Nach der Weltmeisterschaft 1990 in Italien, als der Trainer Oscar Tavárez die uruguayische Mannschaft von neuem wieder auf sauberes Spielen getrimmt hatte, konnten sich einige Kommentatoren nicht enthalten zu bemerken, daß das keine guten Resultate erbringe. Und sehr häufig ziehen es die Fans, aber auch die Fußballmanager, vor, ohne Ehre zu gewinnen, statt ehrenvoll zu verlieren.

Pepe Sasia, früherer uruguayischer Mittelstürmer, erzählte:

„Dem Torwart eine Handvoll Erde in die Augen werfen? Die Chefs finden das nicht gut, wenn es bemerkt wird.“

Die argentinischen Fans waren hellauf begeistert über das Tor, das Maradona während der Weltmeisterschaft 1986 in Mexiko mit der Hand erzielte, weil der Schiedsrichter den Regelverstoß nicht sah. In den Ausscheidungsspielen zur WM 1990 simulierte der Torwart der chilenischen Mannschaft, Roberto Rojas, eine Verletzung, indem er sich die Stirn aufschnitt, aber er wurde erwischt und bestraft. Für die chilenischen Fans, die ihn bis dahin vergöttert und ihm den Namen „El Condor“ gegeben hatten, verwandelte er sich augenblicklich in einen verachtenswerten Feigling, weil ihm der Trick mißlungen war.

Im Profifußball, wie überall sonst, zählt das Verbrechen nicht, wenn das Alibi gut ist.
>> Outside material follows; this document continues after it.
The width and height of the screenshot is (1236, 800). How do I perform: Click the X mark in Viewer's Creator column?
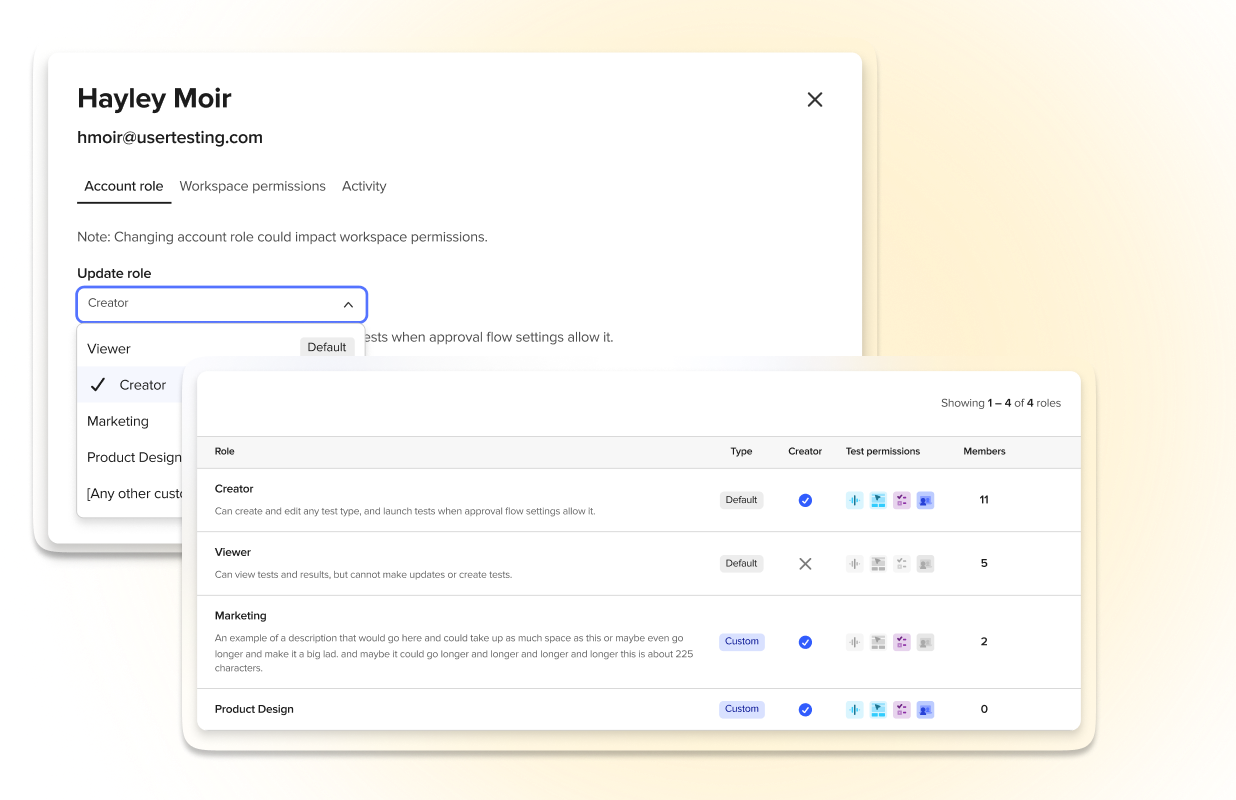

Kultur hat mit landwirtschaftlichem Anbau zu tun. Was ist es, das in uns die Kultur der Macht anpflanzt? Wie können die traurigen Ernten einer Macht aussehen, die den für so viele Verbrechen verantwortlichen Militärs oder den in endlose Raubzüge verwickelten Politikern Straflosigkeit verschafft?

Der Schriftsteller Albert Camus, der einst in Algerien Torwart gewesen war, bezog sich gewiß nicht auf den Profifußball, als er sagte:

„Alles was ich von Moral weiß, verdanke ich dem Fußball.“

1 Präsident der internationalen Fußballvereinigung FIFA von 1961 bis 1974.

2 Das Wort „Skrupel“ kommt vom lateinischen „scrupulum“: kleiner Kieselstein, der in die Schuhe gerät und das Laufen unerträglich macht.

* Uruguayischer Schriftsteller. Autor unter anderem von „Die offenen Adern Lateinamerikas“, Wuppertal 1988 und „Das Buch der Umarmungen“, Wuppertal 1991.